うつ病で休職を繰り返し解雇
<事例>
病院に勤務する事務員の太郎さんは、半年にわたる休職の後、うつ病が回復したとして職場に復帰したが、1ヶ月勤務した後、再発して新たに4ヶ月休職しました。
そして、再び回復したとして、先月末復帰したばかりなのに、半月も勤務しないうちに再発して、今回、医師の診断書を提出して、都合3度目の休職をしたいとの申出がありました。
病院では、最長1年間の休職が認められていますが、この休職期間中でも、賃金の6割の支給が保障されています。
ただし、1年間の休職期間を経過した時点において、未だ休職の原因となった傷病が回復しておらず、従前の業務に就くことができない場合には、会社は当該従業員を解雇することがある旨の定めがあります。
太郎さんの休職が通算して1年になった、今回の休職が2ヶ月に及んだところで、病院は太郎さんを解雇しました。 |
労働災害以外の私傷病による休職から復帰する際、本人の申告のみで会社が復帰の許可を与えると、実際にはまだ治っておらず、再度休職せざるを得ない場合があります。
これを許していると、労働者は短期間の休職を繰り返し、会社は労働力を提供されていないにもかかわらず、一定の賃金を払い続けていなければならないというような理不尽な事態が生じます。
特に精神疾患の場合、回復の判断が難しく、再発することが少なくありません。
本件の場合、1回の休職期間が最長1年認められているわけですから、通算して1年では解雇できず、3回目の休職が1年にならないと解雇はできないと考えられます。
太郎さんを解雇できるようにするためには、就業規則に次の文言をいれておきます。
「私傷病を理由として休職していた者が復職しようとするときは、医師の診断書を会社に提出し、人事部長の許可を得た後でなければこれをすることはできない。」
また、復職後の再休職の規定を定めておく必要があり、そうしないと、休職期間が通算されないことになります。

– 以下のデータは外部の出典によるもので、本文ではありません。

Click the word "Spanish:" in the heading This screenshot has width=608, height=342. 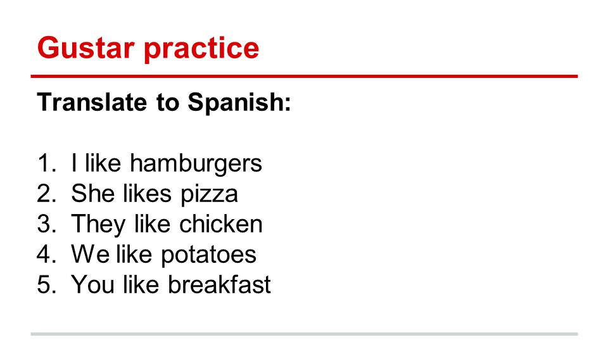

「復職したものが復職後3ヶ月以内に同一事由により休職した場合、前回の休職と通算する。したがってその残存期間をもって限度とする。」
さらに、次の規定を定めておけば、休職期間の満了の効果として、当然に退職したことになりますので、解雇の手続が要らなくなります。
「休職期間満了後においても、休職事由となった私傷病が回復しておらず、従前の職務に復帰することができない場合は、自然退職とする。」